Records from a data collection
☆ ☆ ☆ ☆ ☆

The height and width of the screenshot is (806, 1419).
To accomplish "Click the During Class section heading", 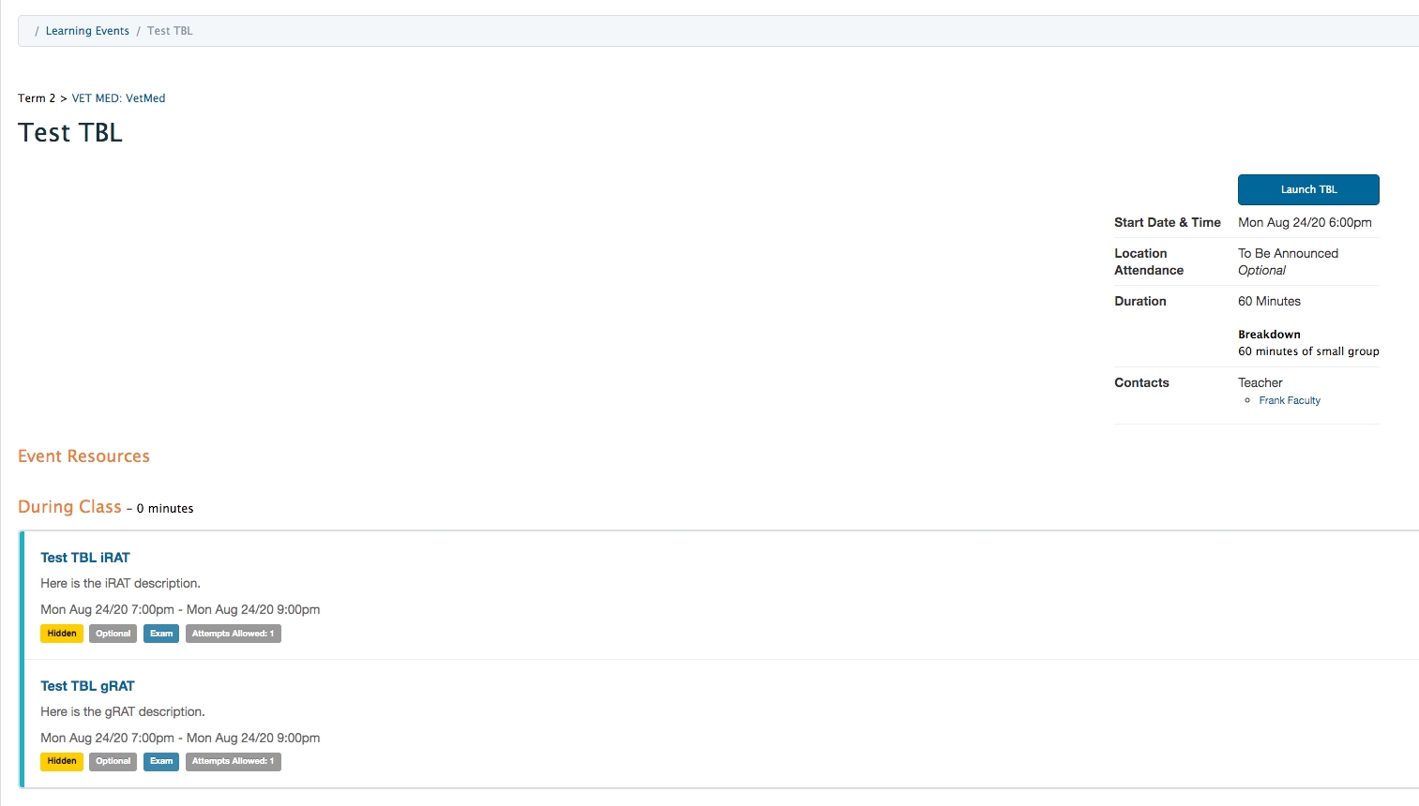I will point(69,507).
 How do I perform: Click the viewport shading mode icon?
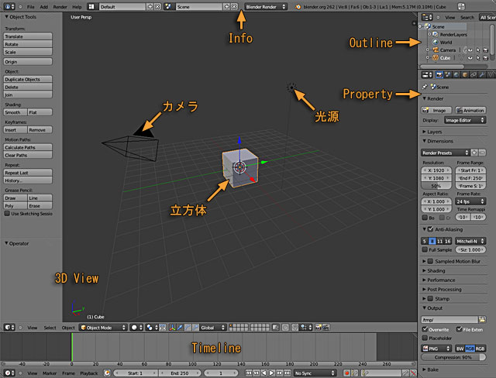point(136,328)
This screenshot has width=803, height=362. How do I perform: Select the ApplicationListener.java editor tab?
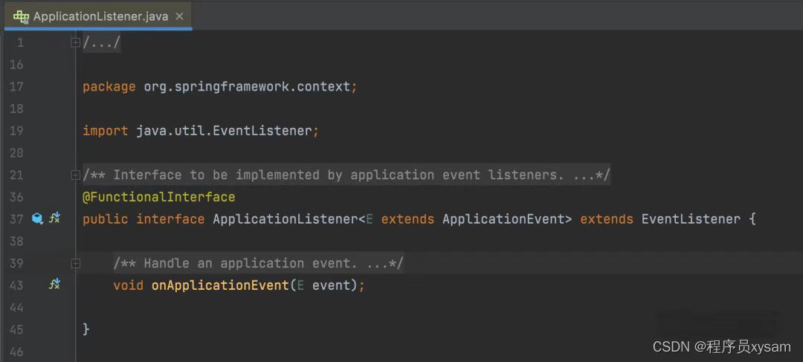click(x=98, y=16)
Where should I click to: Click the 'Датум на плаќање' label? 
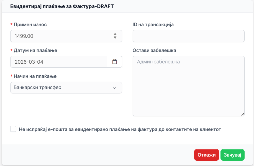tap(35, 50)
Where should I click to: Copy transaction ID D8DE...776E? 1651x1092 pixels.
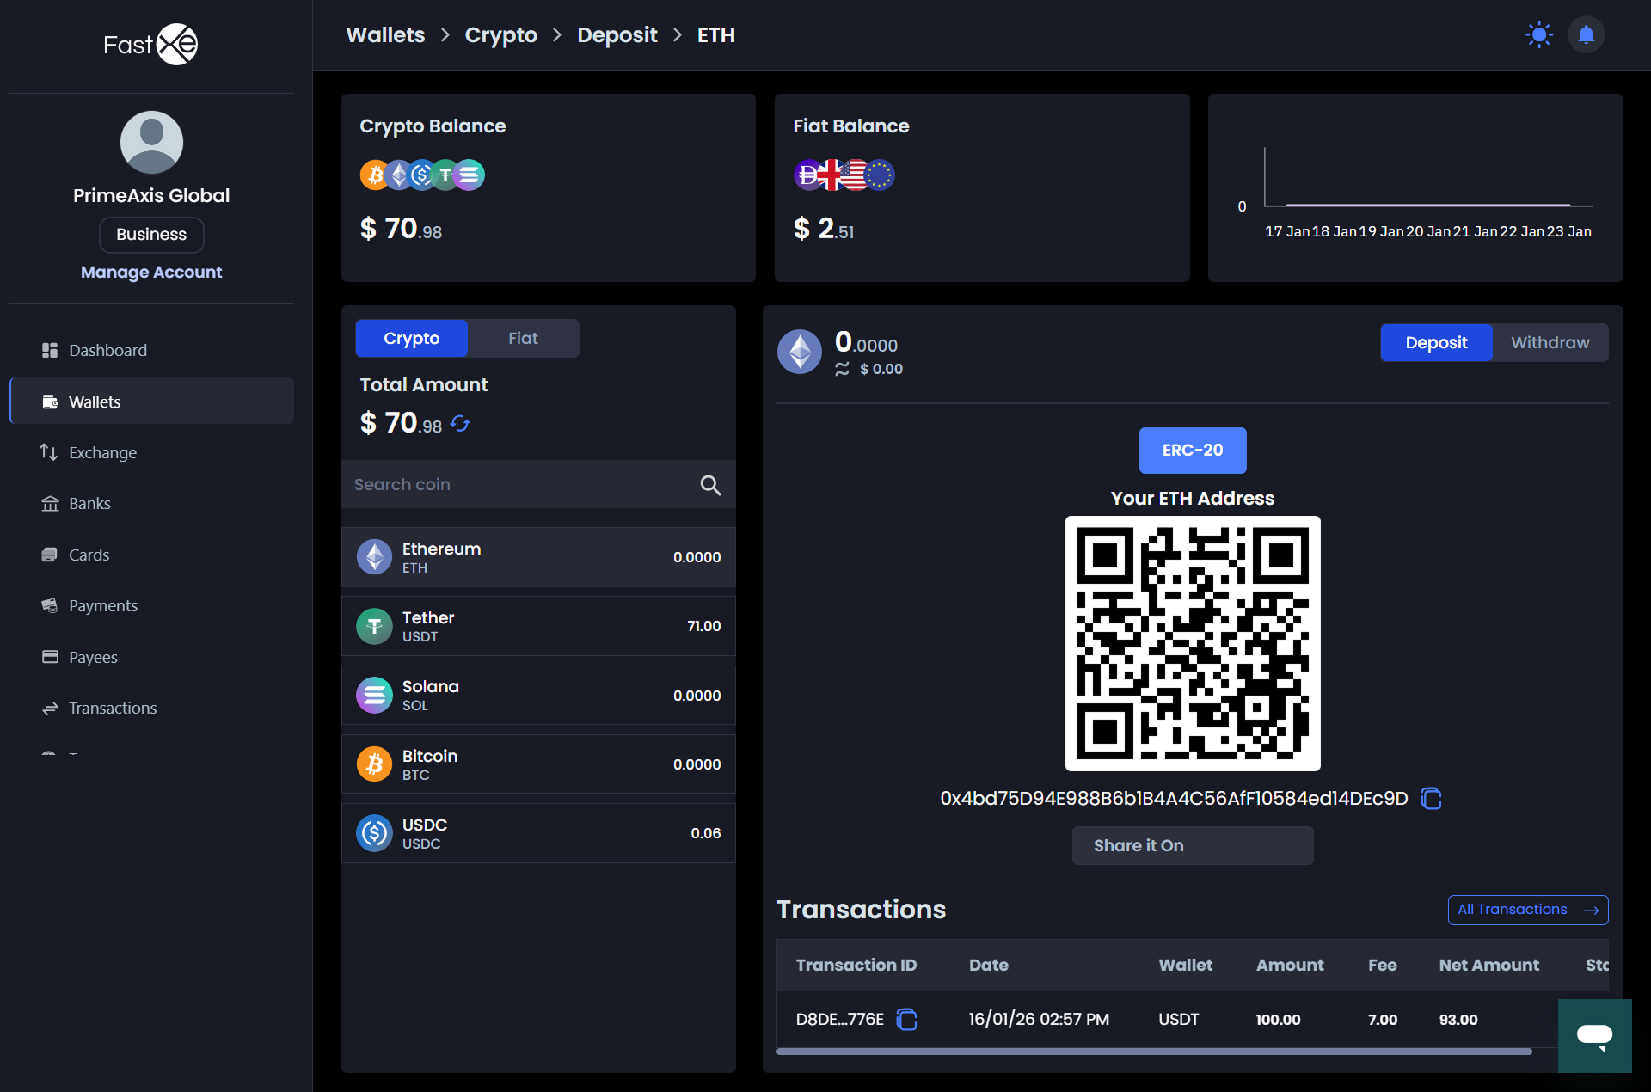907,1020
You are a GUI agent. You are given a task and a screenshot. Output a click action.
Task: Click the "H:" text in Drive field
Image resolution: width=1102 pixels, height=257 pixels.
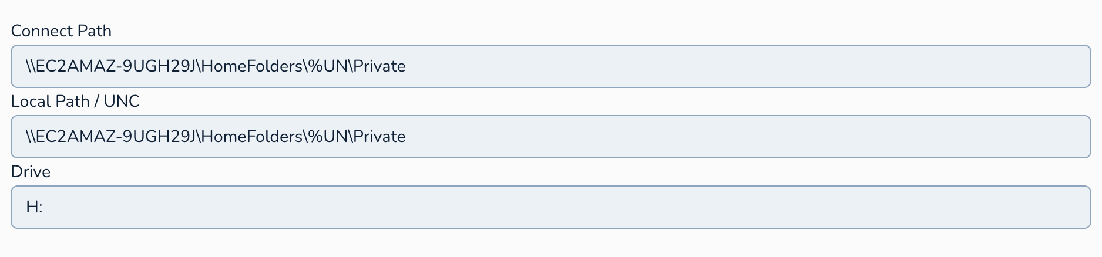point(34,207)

☆ ☆ ☆ ☆ ☆

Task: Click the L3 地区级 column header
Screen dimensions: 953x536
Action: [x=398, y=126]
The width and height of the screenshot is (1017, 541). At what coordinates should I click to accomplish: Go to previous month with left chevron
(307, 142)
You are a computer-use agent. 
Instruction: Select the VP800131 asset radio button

☆ ☆ ☆ ☆ ☆

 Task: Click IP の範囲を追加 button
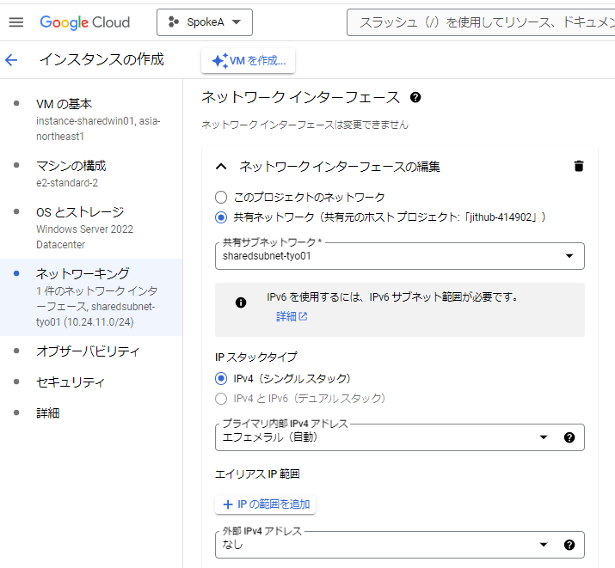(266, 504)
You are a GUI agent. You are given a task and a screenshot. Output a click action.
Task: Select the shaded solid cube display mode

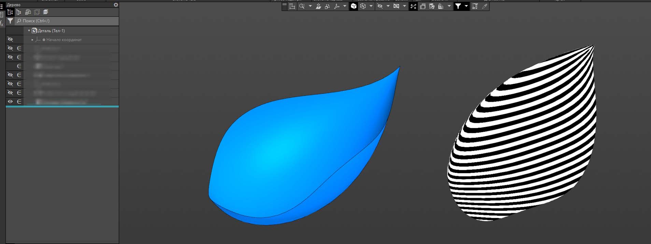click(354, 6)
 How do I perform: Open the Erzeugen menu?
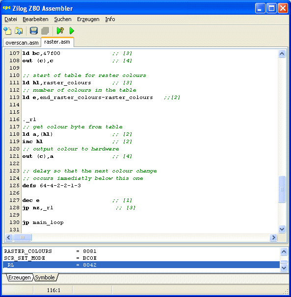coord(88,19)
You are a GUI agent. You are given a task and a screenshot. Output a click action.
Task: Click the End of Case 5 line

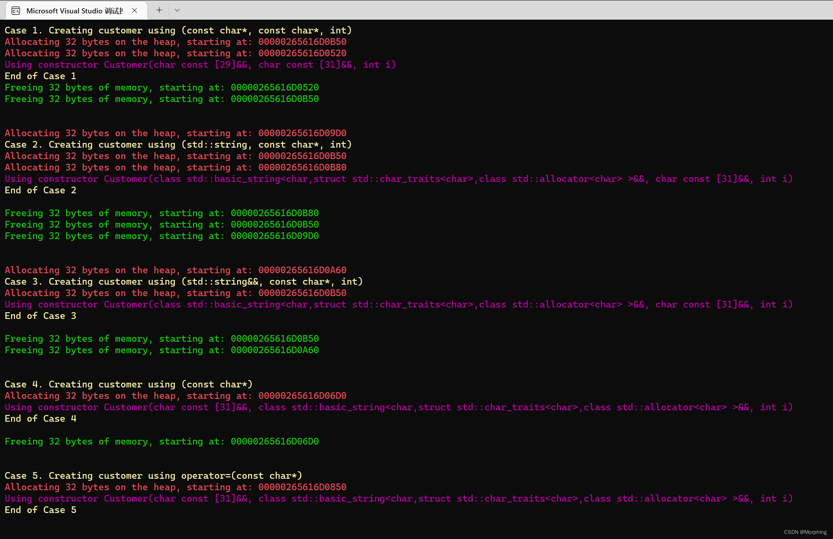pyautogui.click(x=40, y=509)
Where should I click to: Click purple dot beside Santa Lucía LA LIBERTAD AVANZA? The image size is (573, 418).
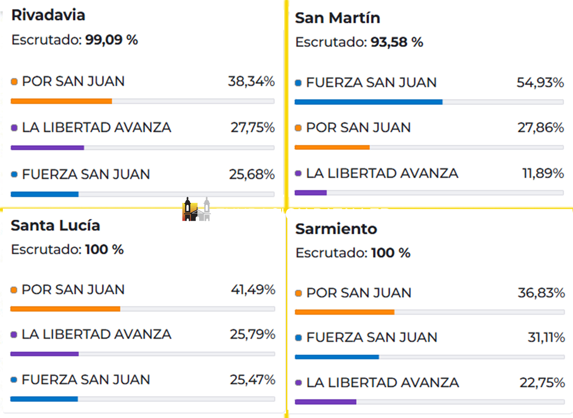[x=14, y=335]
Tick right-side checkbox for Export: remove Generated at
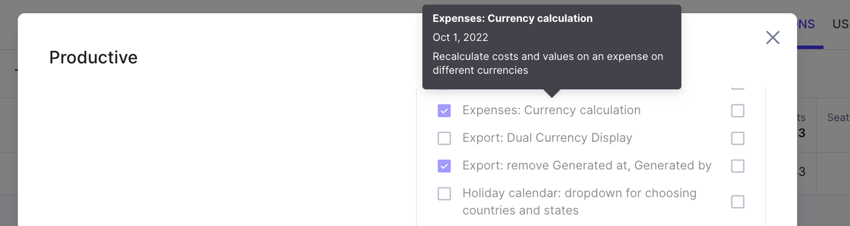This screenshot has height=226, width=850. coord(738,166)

☆ ☆ ☆ ☆ ☆

> [What you should do]:
Convert the listing lines into a JSON list of strings, starting with the line that contains "Task: Click IP の範囲を追加 button" and going on through the line that contains "[x=14, y=335]". Use one string per line, skip blank lines, and leave the pictures out.

> [Exercise response]:
[
  " Task: Click IP の範囲を追加 button",
  "(266, 504)",
  "You are a GUI agent. You are given a task and a screenshot. Output a click action.",
  "Task: Select the shaded solid cube display mode",
  "click(354, 6)",
  " How do I perform: Open the Erzeugen menu?",
  "coord(88,19)",
  "You are a GUI agent. You are given a task and a screenshot. Output a click action.",
  "Task: Click the End of Case 5 line",
  "pyautogui.click(x=40, y=509)",
  "Where should I click to: Click purple dot beside Santa Lucía LA LIBERTAD AVANZA? The image size is (573, 418).",
  "[x=14, y=335]"
]